The rising tide of regulation in business has been good news for the information security industry. Companies have thrown money at security purchases in the hope that it will help their compliance efforts. But many businesses have spent unwisely and failed to make any real impact on the underlying security of their organisations.

What do companies actually get out of the process? Does this way of thinking help IT managers understand the level of risk to the business? Is security investment aligned to that level of risk? In many cases, the answer is no. It is just a tick in the box that sends the auditor away happy for another year.

If enterprises see compliance and adherence to some theoretical best practice as a goal in itself, they are missing the point.

Information security should be regarded as an integral part of the way a company does business. Compliance should be a natural by-product of good security practices. The box-ticking approach to compliance just encourages everyone to relax once the inspection is over.
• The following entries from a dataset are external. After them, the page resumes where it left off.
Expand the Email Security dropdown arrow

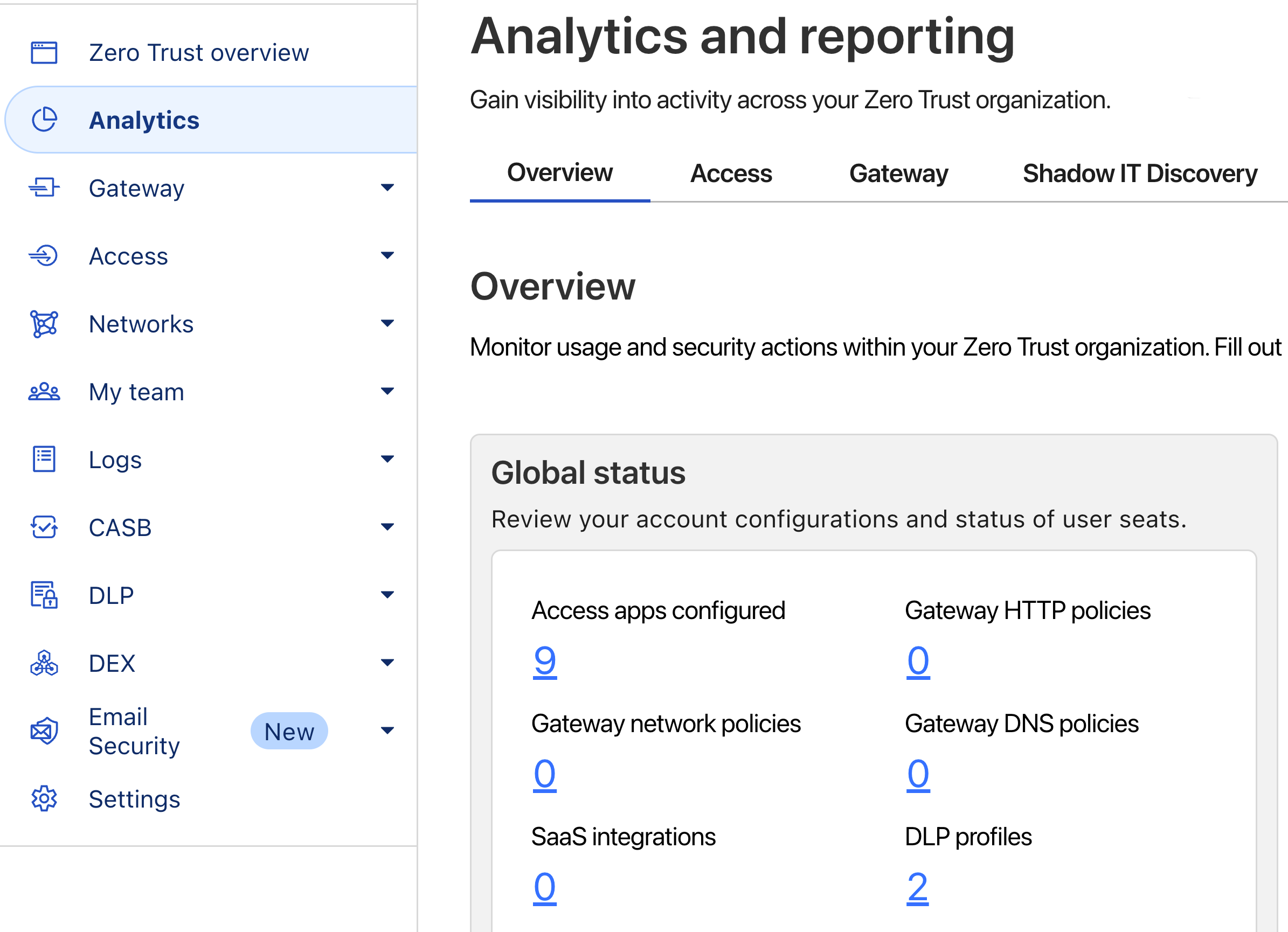pyautogui.click(x=387, y=731)
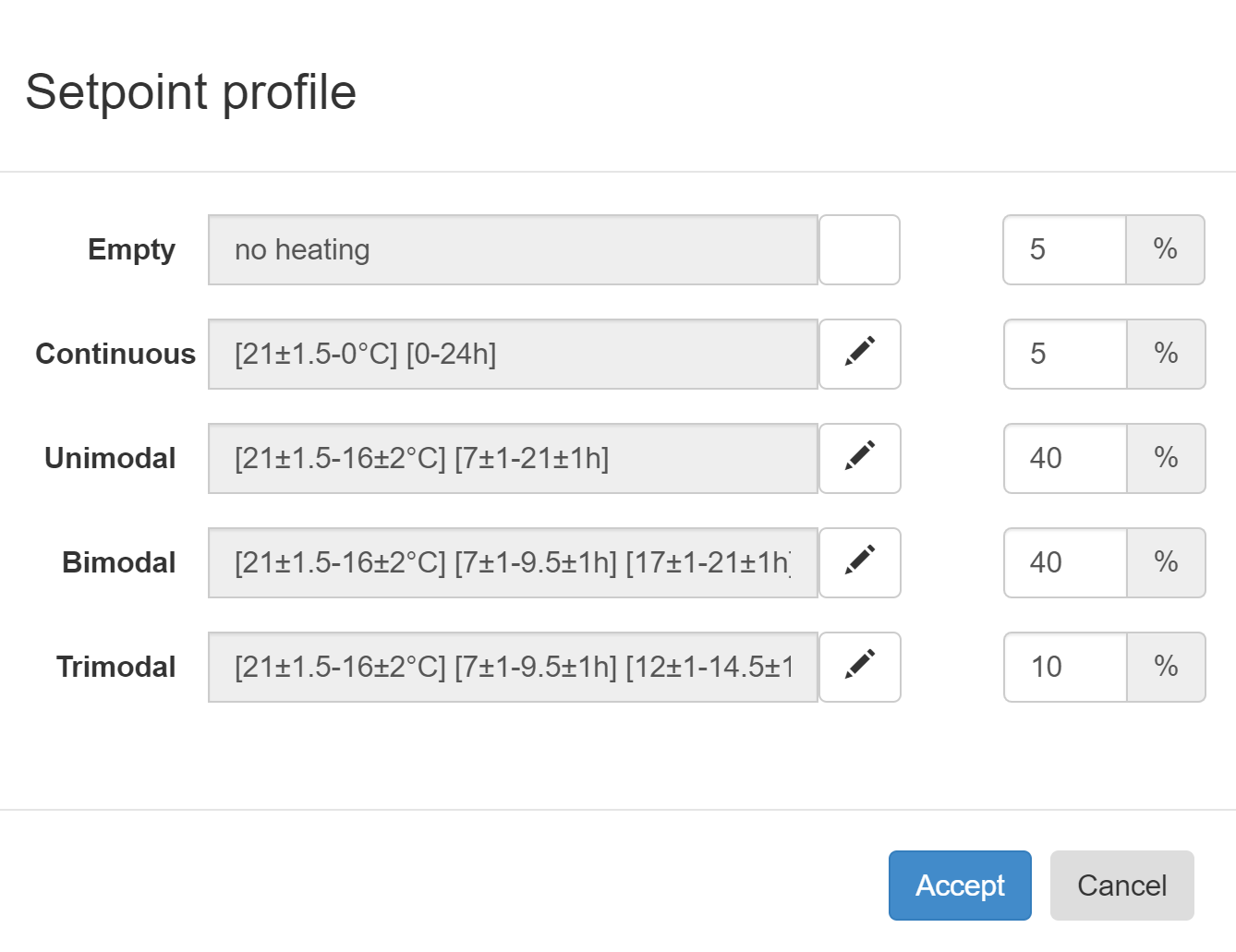
Task: Edit the Continuous setpoint profile with the pencil
Action: pos(859,354)
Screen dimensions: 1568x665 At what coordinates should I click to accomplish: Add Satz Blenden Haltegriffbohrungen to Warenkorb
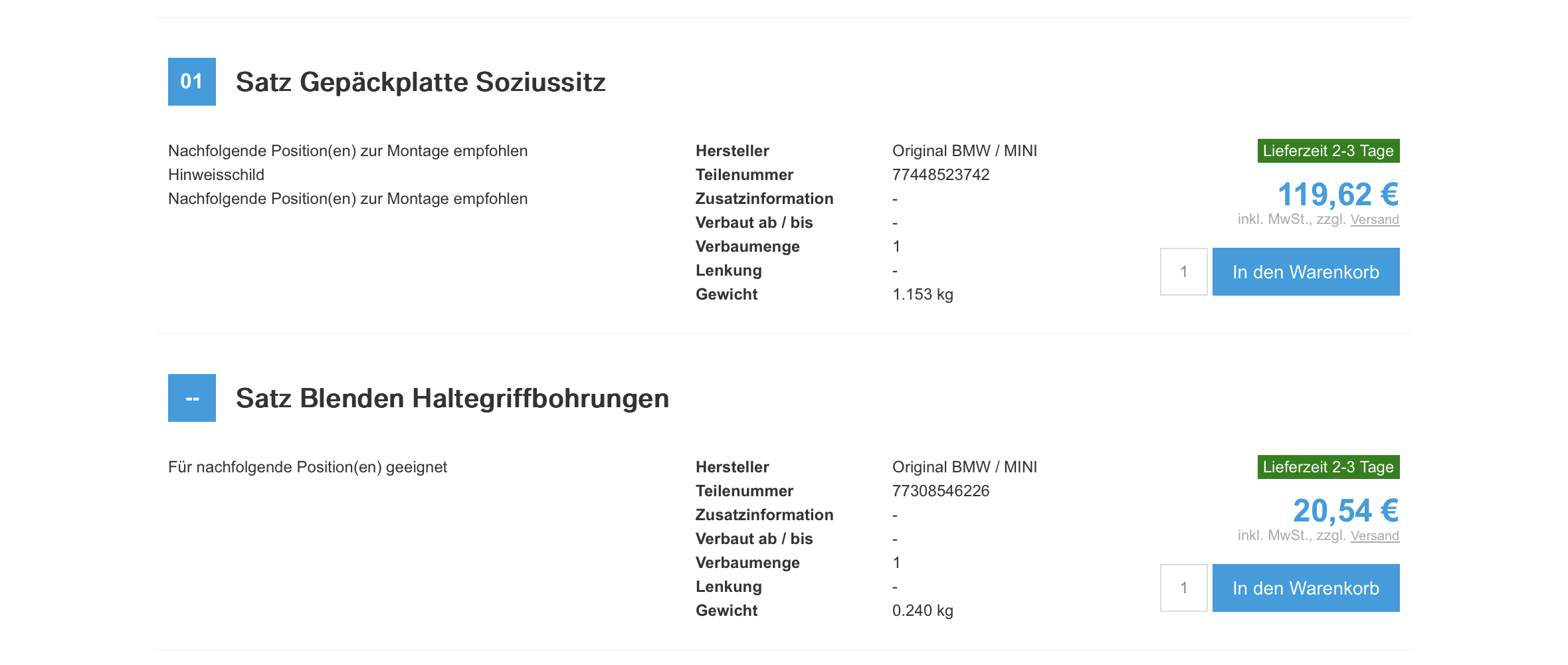point(1306,588)
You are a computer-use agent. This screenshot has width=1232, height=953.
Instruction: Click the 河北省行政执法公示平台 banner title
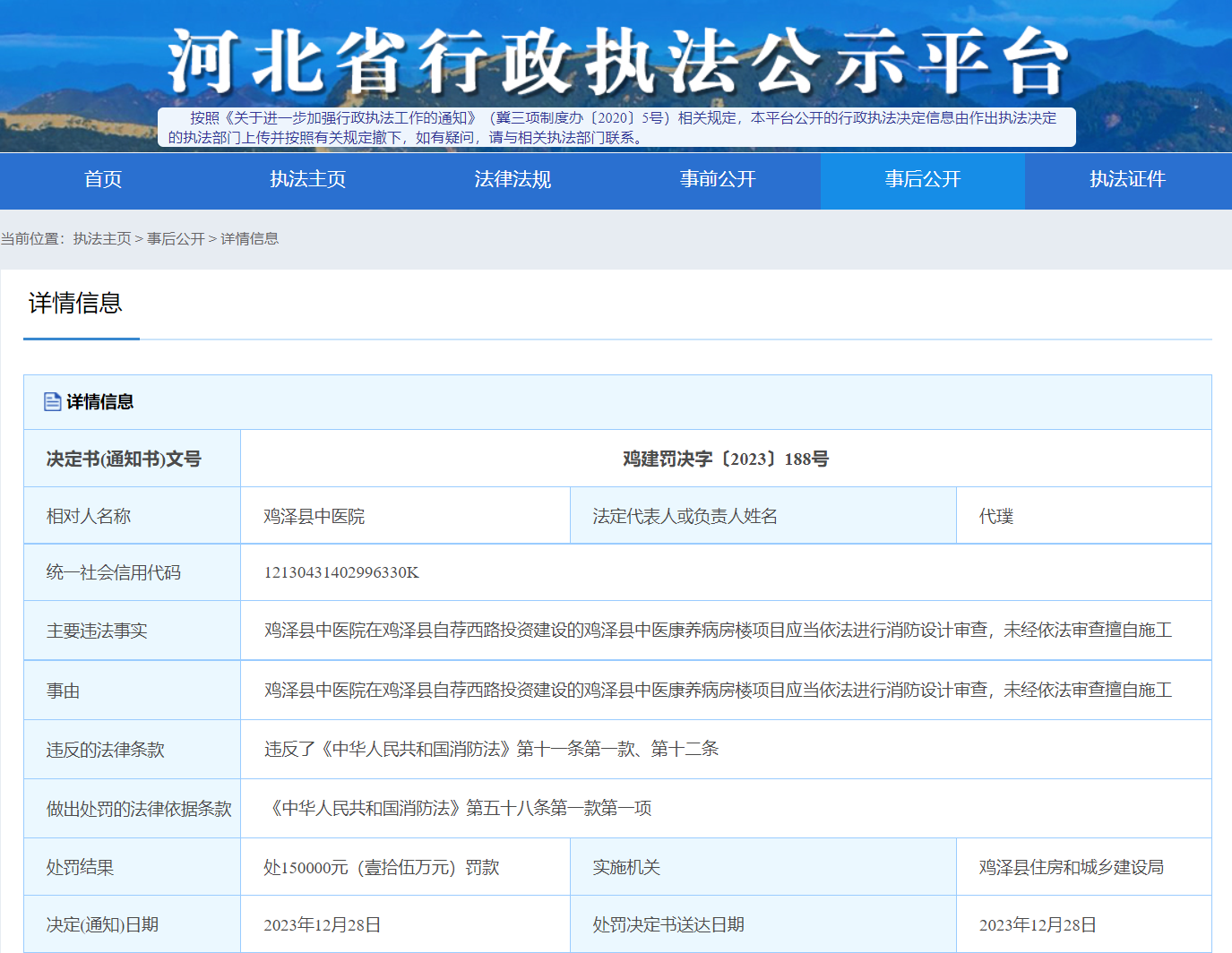pos(616,61)
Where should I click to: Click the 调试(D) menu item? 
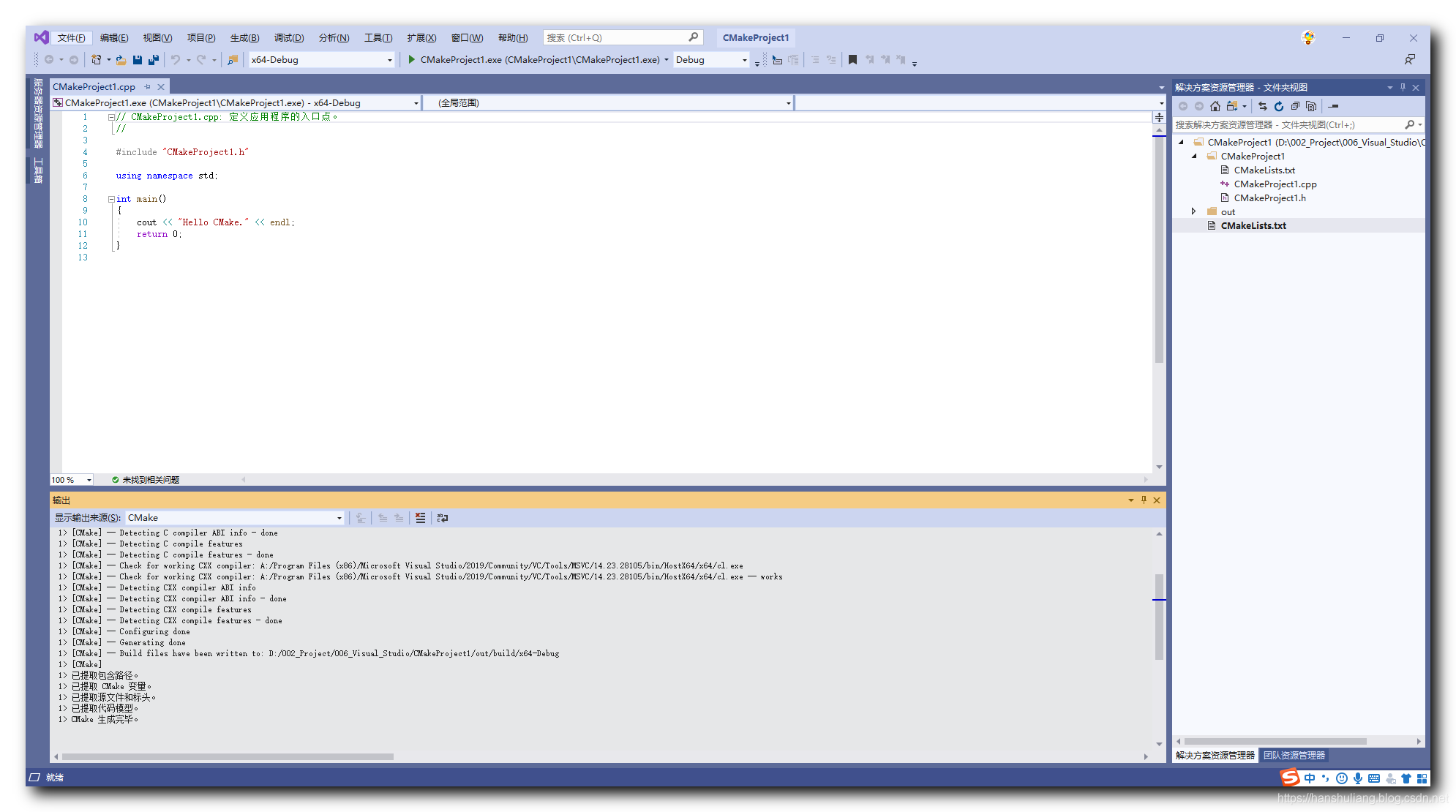[x=288, y=39]
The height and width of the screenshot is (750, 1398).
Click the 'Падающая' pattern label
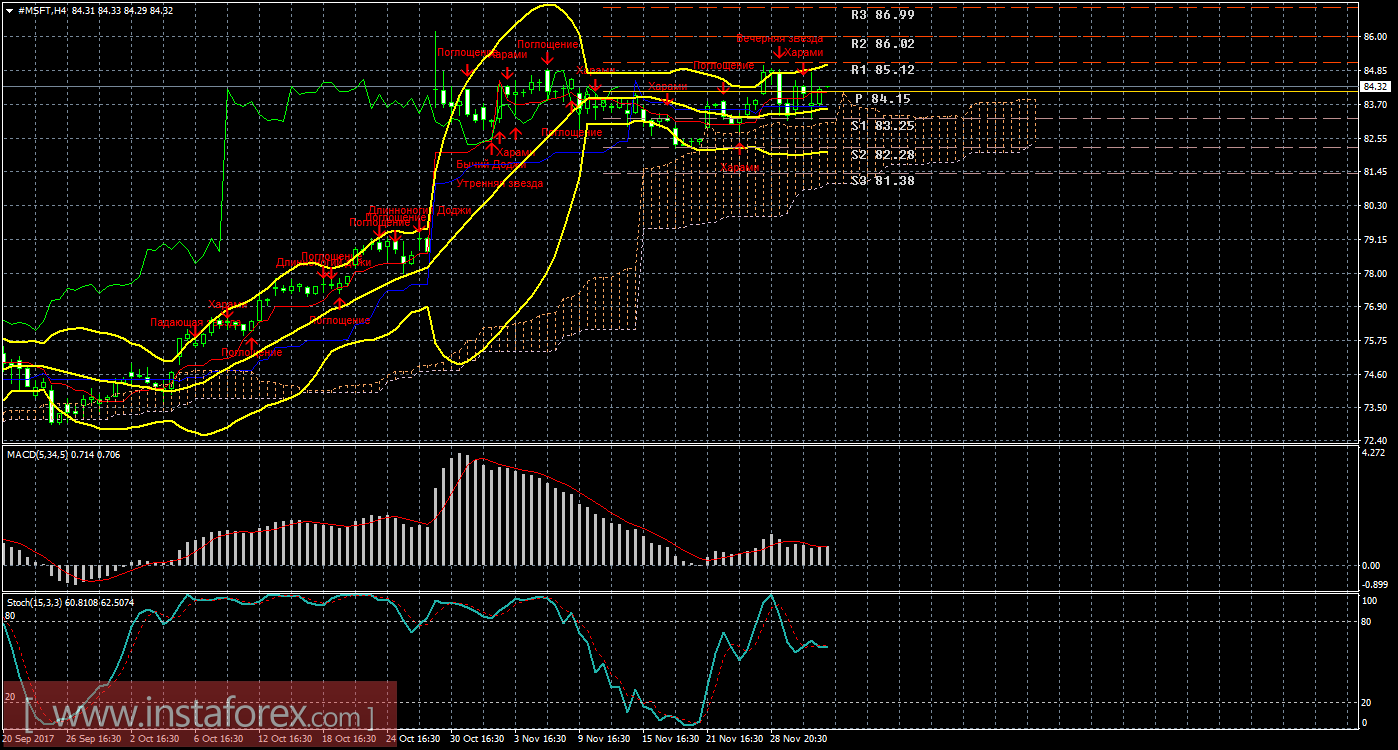(175, 322)

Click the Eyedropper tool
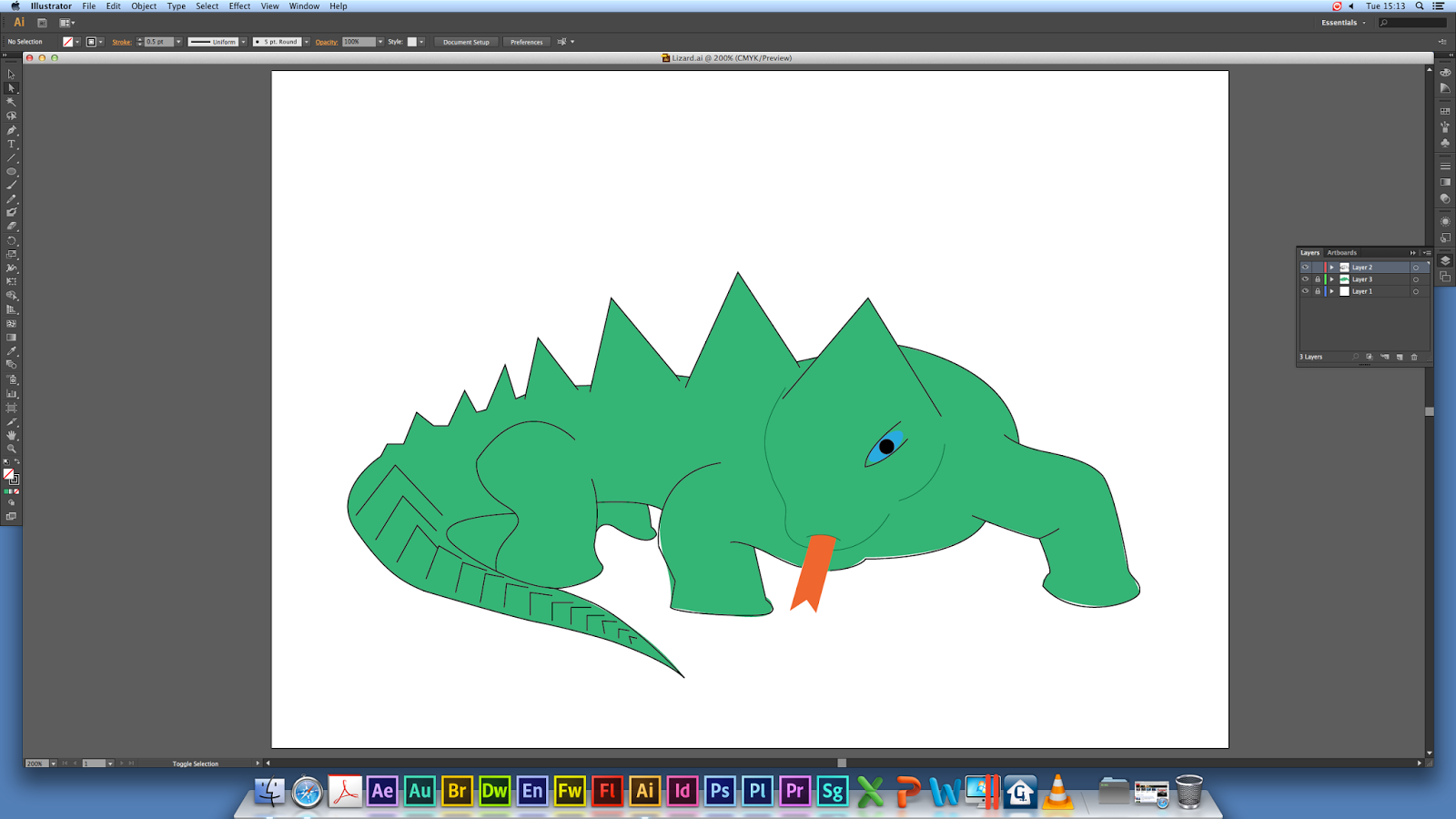[12, 351]
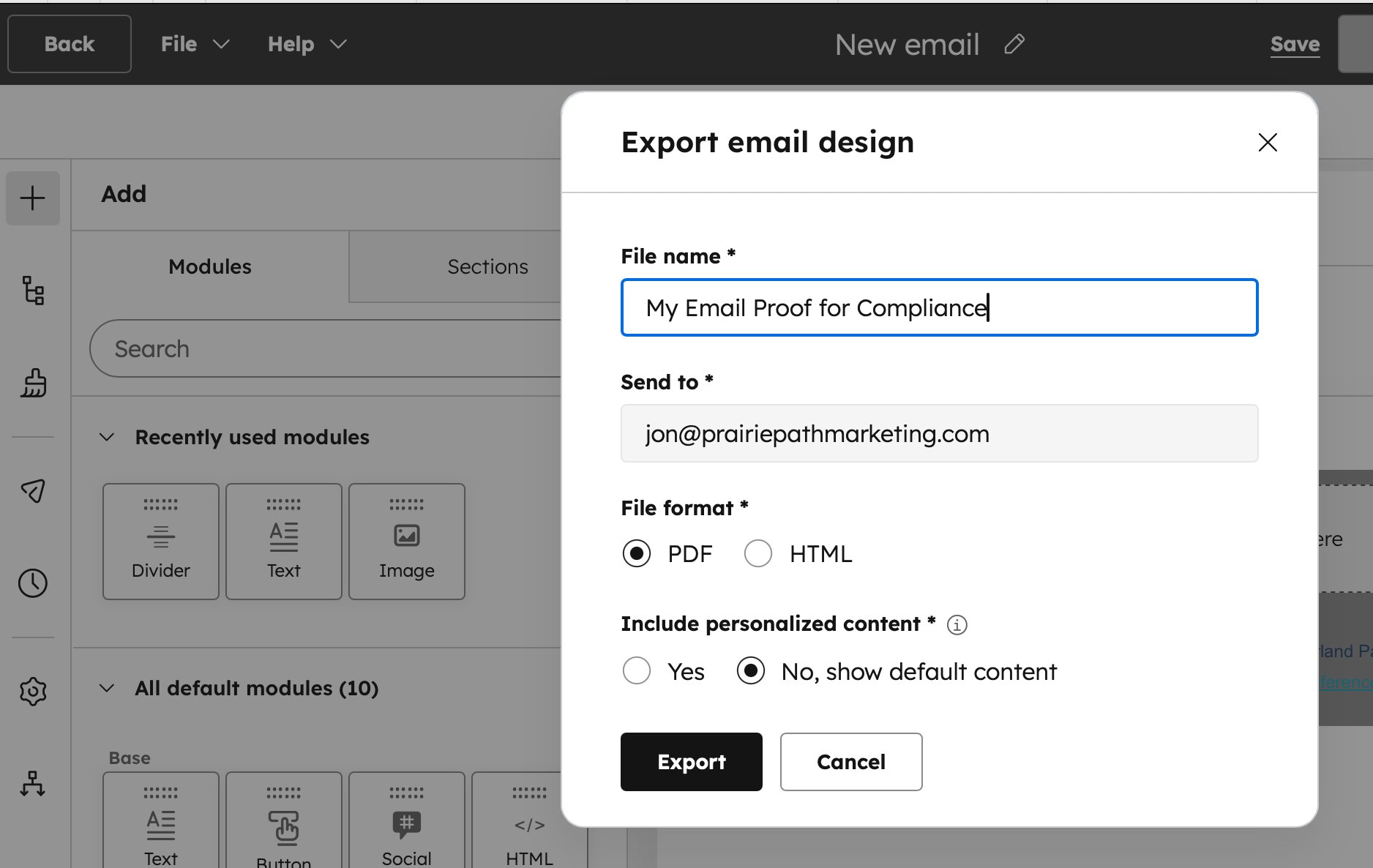
Task: Click the paper plane send icon
Action: [33, 490]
One symptom of this approach is a blind belief that buying more security products will solve the problem, encouraged by vendors who promise to make companies "compliant" overnight by adding more levels of security to their IT infrastructure. This may give the illusion of security, but in many cases it has made companies less effective at actually stopping security incidents.

Real best practice requires user education and awareness, as well as sound security policies. For example, no intrusion detection system will stop a poorly trained user from opening a dodgy email attachment. You also need firm leadership from the top and ensure proper understanding and management of risk at all levels of the organisation.

The challenge for an organisation is to gather risk information right across the board - including at the operational, strategic and business levels.

Once you have done that, you can start focusing your efforts where they are actually needed. For instance, by analysing previous security events, you can determine where threats came from and how often. You may find that updating your anti-virus signatures could be done less frequently, for example, saving time and resources, with no impact to risk.

A well-managed security programme will monitor the risk profile of the company, and of key business partners, on an ongoing basis. But the appetite for risk will always be set by senior management.

It is all a question of assessing the threat and vulnerability, before putting a cost to it. How much are these worth to your business? If you routinely pass sensitive intelligence data to the Ministry of Defence, they'll naturally be worth a lot more than if you design toilet seats for a living.

This is basic security practice, but so often forgotten in the rush to be compliant. Why is this? The problem for many companies is that security has traditionally been viewed as an add-on rather than something integral.

Attention and budget was focused as a reaction to changes in IT infrastructure, such as wireless networks. And then only as part of the overall IT budget. In many cases it only gained board-level attention because of compliance concerns and increased understanding of information risk management as a discipline.

This approach also requires buy-in from all parts of the organisation. For some senior executives, it may be the first time they have given serious thought to their attitude to risk. But the effort can pay real dividends. It will improve the way the company operates, keep risk within manageable levels and will reduce the cost of compliance.

Appropriate security needs to be in the bloodstream of the company. Which means it must be aligned with business goals, objectives and strategies. It must be based on an appropriate risk analysis and then communicated, understood and valued by everyone from the CEO downwards. Security is for life, not just something to impress the auditors.